Ever wondered how the eight hour workday came to be?
THROUGHOUT history, there have been people who have received their proverbial flowers long after they have passed.
This fate of not getting the recognition one deserves in their lifetime is often dealt to Black, Asian, and mixed race people.
One of these ‘hidden figures’ is Lucy Gonzales Parsons. A Black woman, she was born enslaved on a plantation in the US state of Texas in 1851.
Along with her husband, Albert Parsons, a white newspaper editor and former confederate soldier, she became involved in labour organising.
Due to their interracial relationship, the pair were forced to move to the northern states of the US in 1873.
The couple described themselves as anarchists who fought for the marginalised. In 1883, they founded the International Working People’s Association journal.
Parsons and her husband had been organising and protesting for an eight-hour workday when he was executed in 1887 after being accused of having conspired in the Haymarket riot.
The riot was a violent confrontation between the police and labour protesters in Chicago on May 4, 1886.

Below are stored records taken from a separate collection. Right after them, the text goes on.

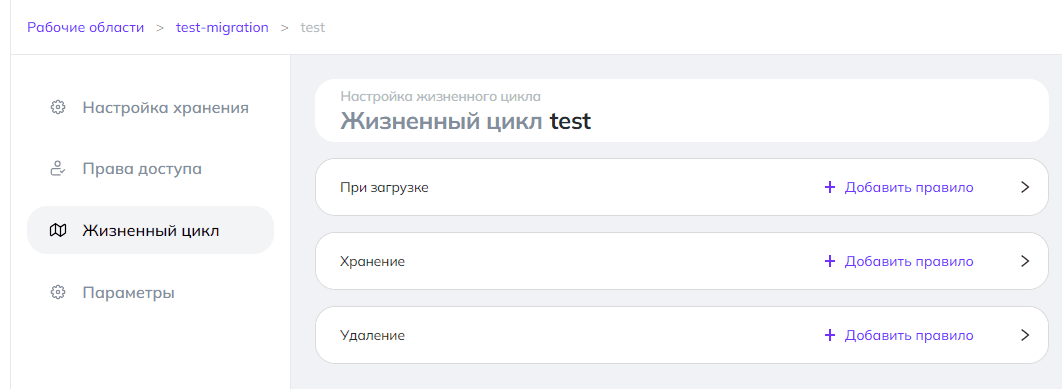Click the test breadcrumb item
The image size is (1062, 389).
313,28
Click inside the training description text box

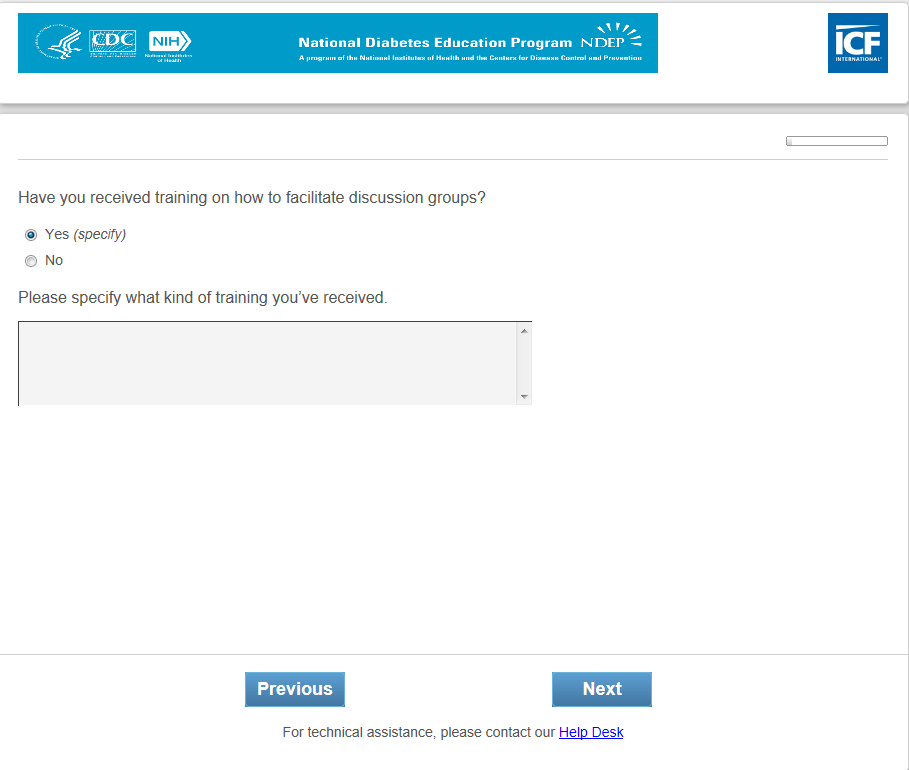[x=268, y=364]
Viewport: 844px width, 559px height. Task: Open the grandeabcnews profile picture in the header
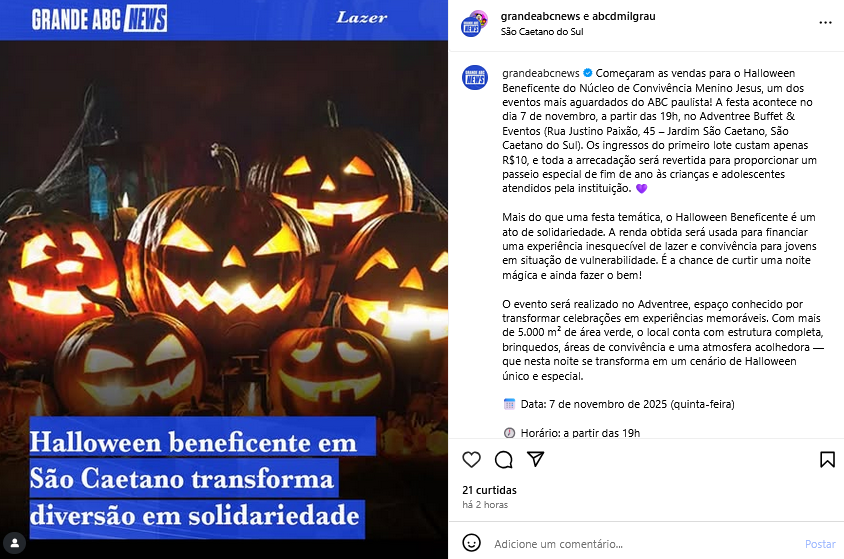474,24
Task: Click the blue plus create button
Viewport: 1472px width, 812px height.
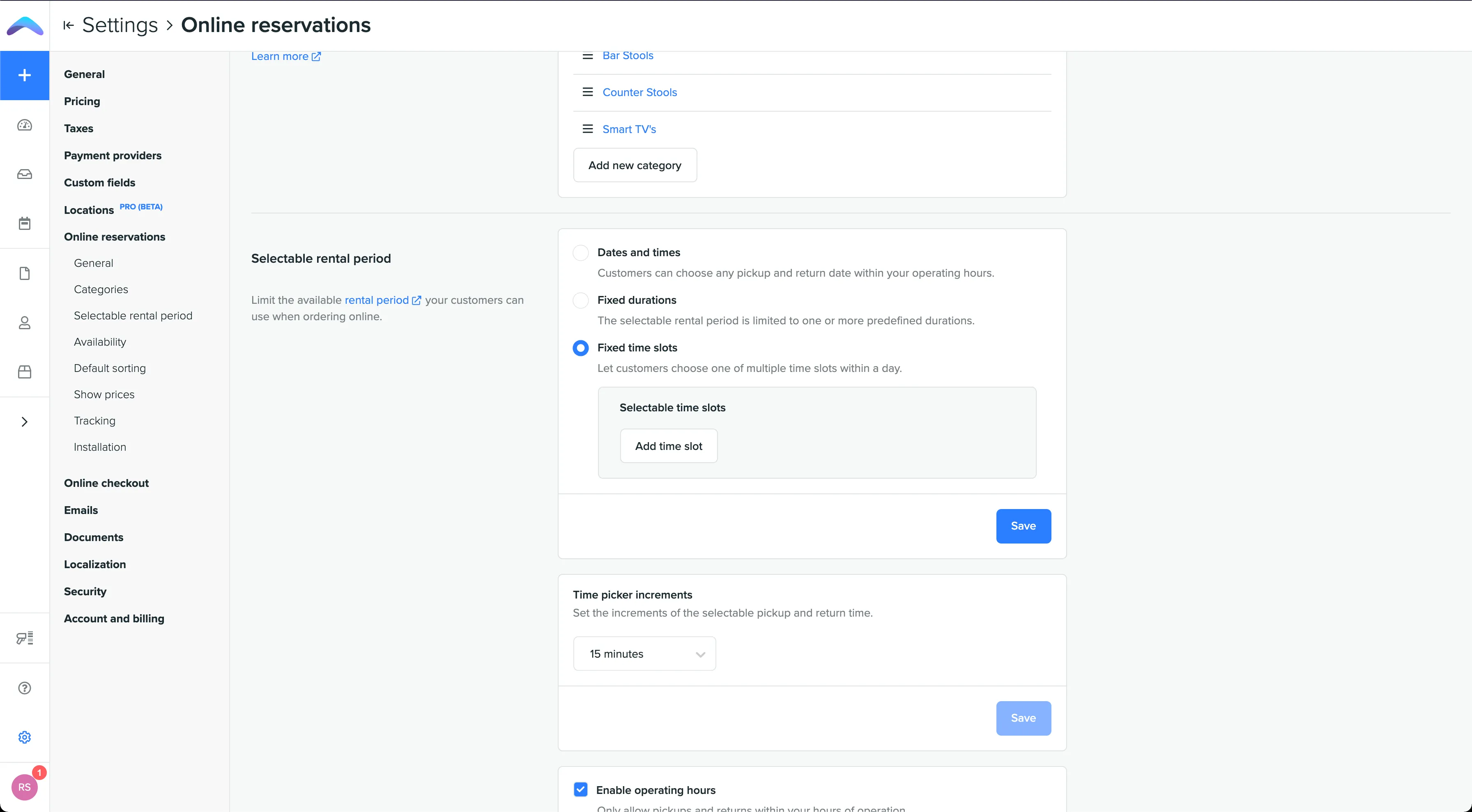Action: point(25,76)
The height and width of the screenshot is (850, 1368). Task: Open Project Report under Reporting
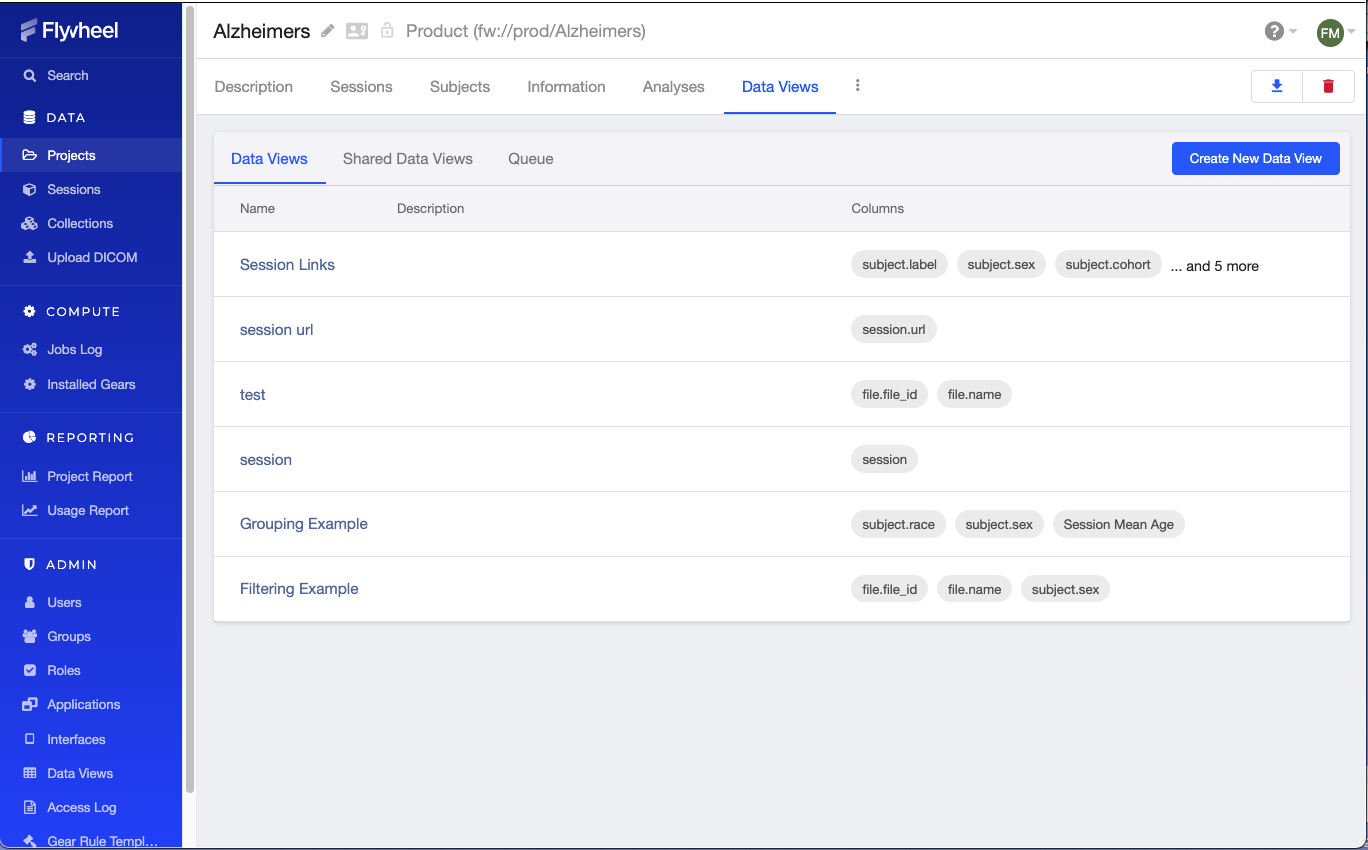[90, 476]
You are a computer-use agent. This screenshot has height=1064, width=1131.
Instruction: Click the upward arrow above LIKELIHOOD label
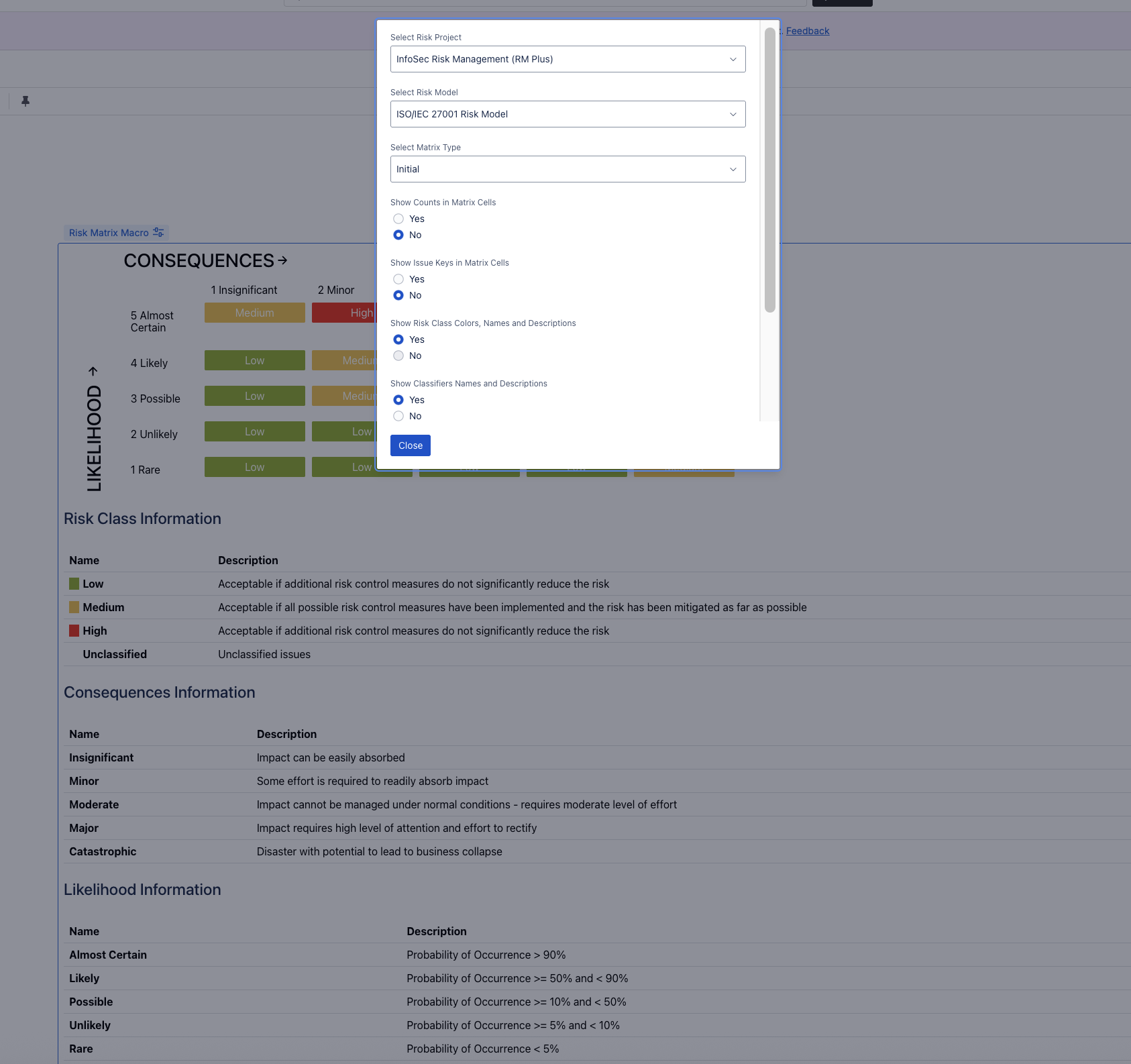coord(93,371)
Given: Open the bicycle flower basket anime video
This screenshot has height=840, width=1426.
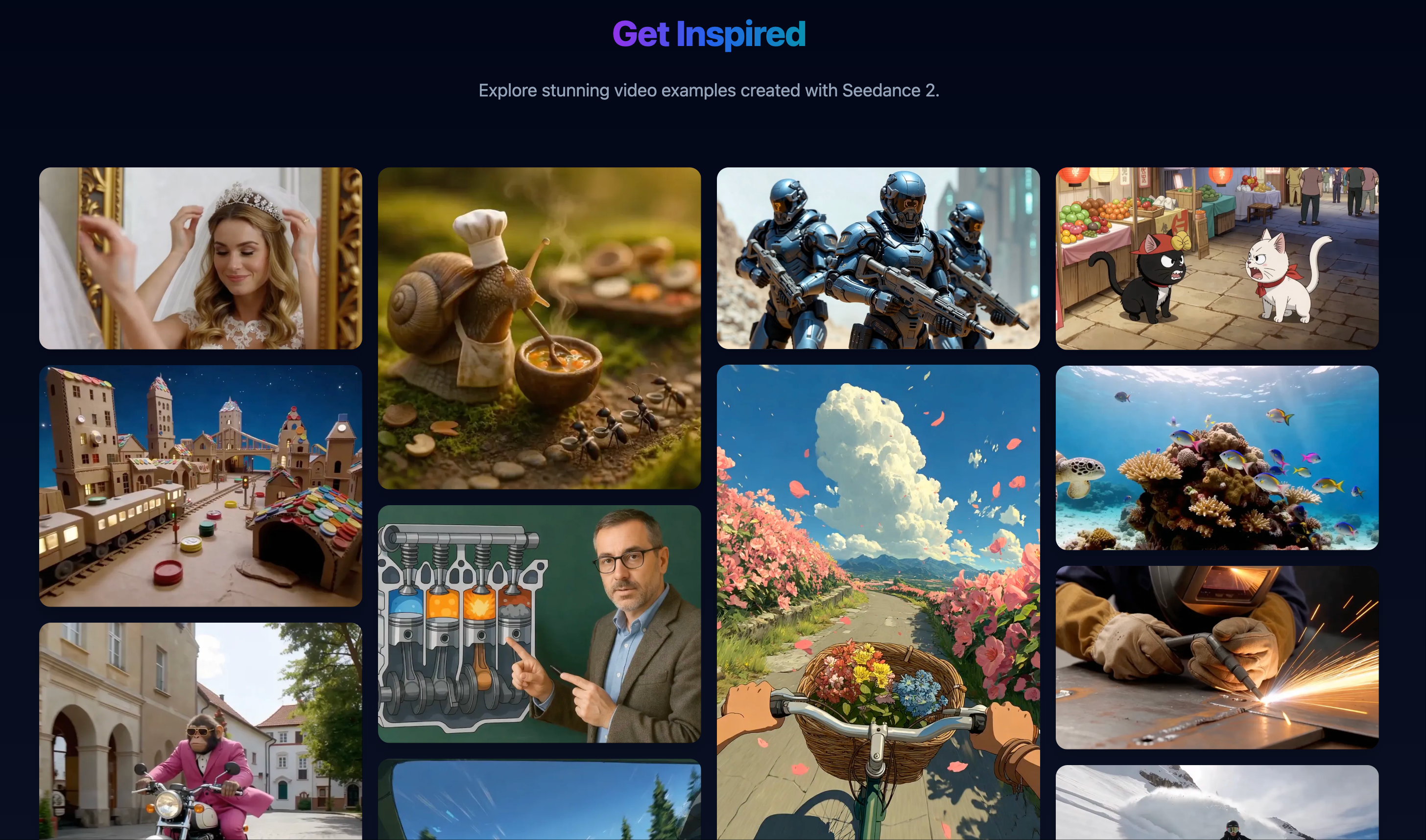Looking at the screenshot, I should pyautogui.click(x=878, y=602).
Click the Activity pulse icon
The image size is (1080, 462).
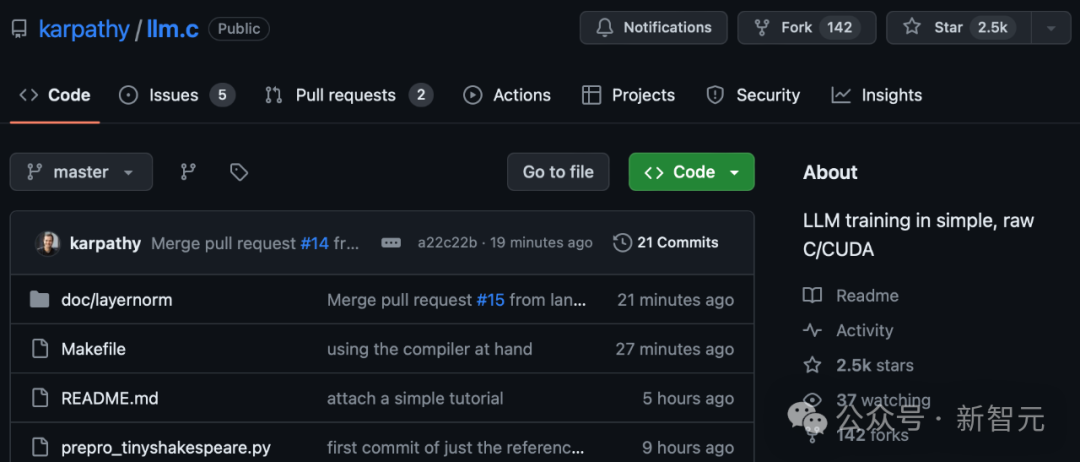point(812,331)
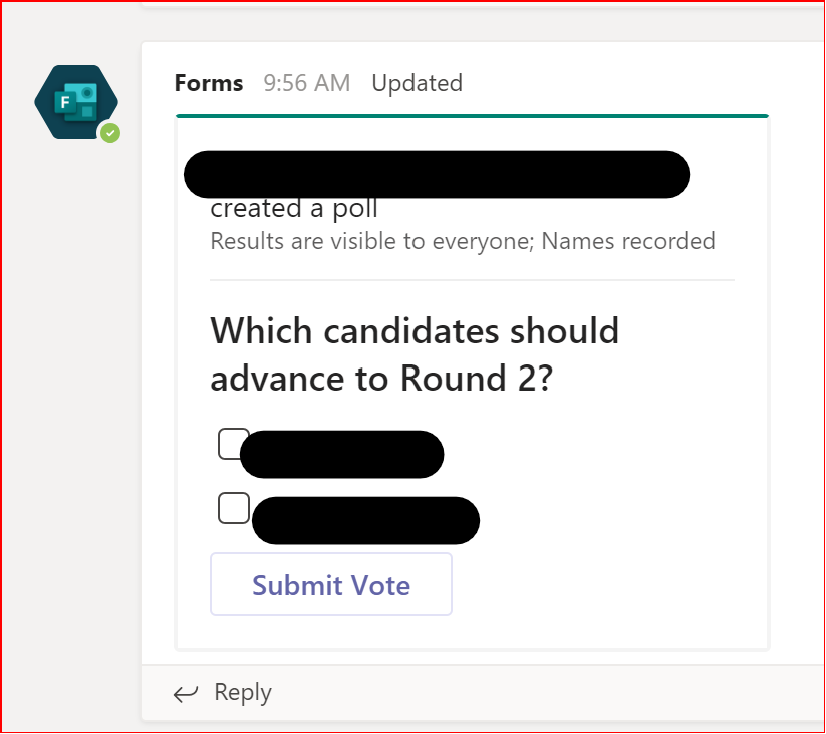Click the Results are visible to everyone notice
The height and width of the screenshot is (734, 826).
pos(462,240)
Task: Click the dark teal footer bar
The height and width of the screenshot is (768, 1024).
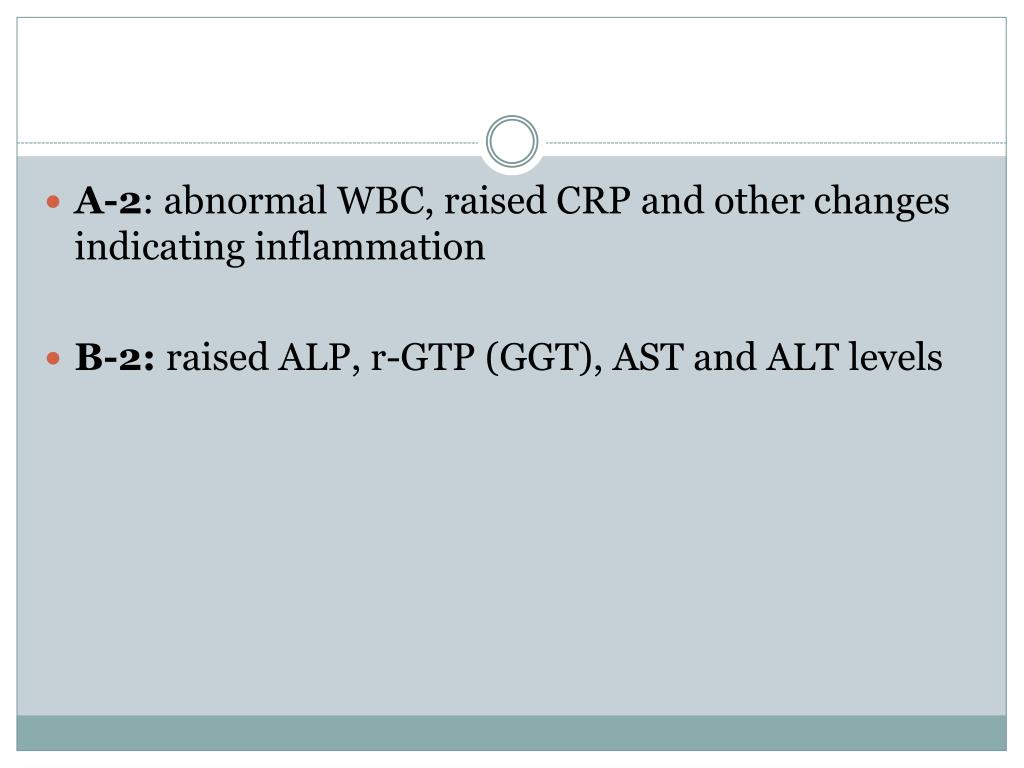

The eight-hour workday march had drawn over 80,000 people into the streets of Chicago.
It may sound hard to believe, but before the eight-hour workday, workers toiled for 12 hours a day and even as long as 16 hours.
When you research the people who brought about the working hours of today, you find the mention of nevertheless important figures such as Robert Owen and business titan Henry Ford, yet Parsons goes unmentioned.
Her prominence stemmed from the radical views she expressed as she went on a speaking tour.
In a speech she gave in 1886, Parsons said: “Do you wonder why there are anarchists in this country, in this great land of liberty, as you love to call it? Go to New York. Go to the byways and alleys of that great city. Count the myriads starving; count the multiplied thousands who are homeless.
“Number those who work harder than slaves and live on less and have fewer comforts than the meanest slaves. You will be dumbfounded by your discoveries, you who have paid no attention to these poor, save as objects of charity and commiseration.”
The activist was arrested numerous times for her speeches and writings, which were described as being inflammatory and said to incite violence.
“The strike of the future is not to strike and go out and starve, but to strike and remain in and take possession of the necessary property of production,” said Parsons.
In 1892, she founded Freedom, a newspaper that focused on issues of labour organising and the lynching of Black people.
Parsons made history in 1905 when she was the only woman to speak at the founding convention of the Industrial Workers of the World (IWW).
She also edited the Liberator, an anarchist paper that was in solidarity with the IWW.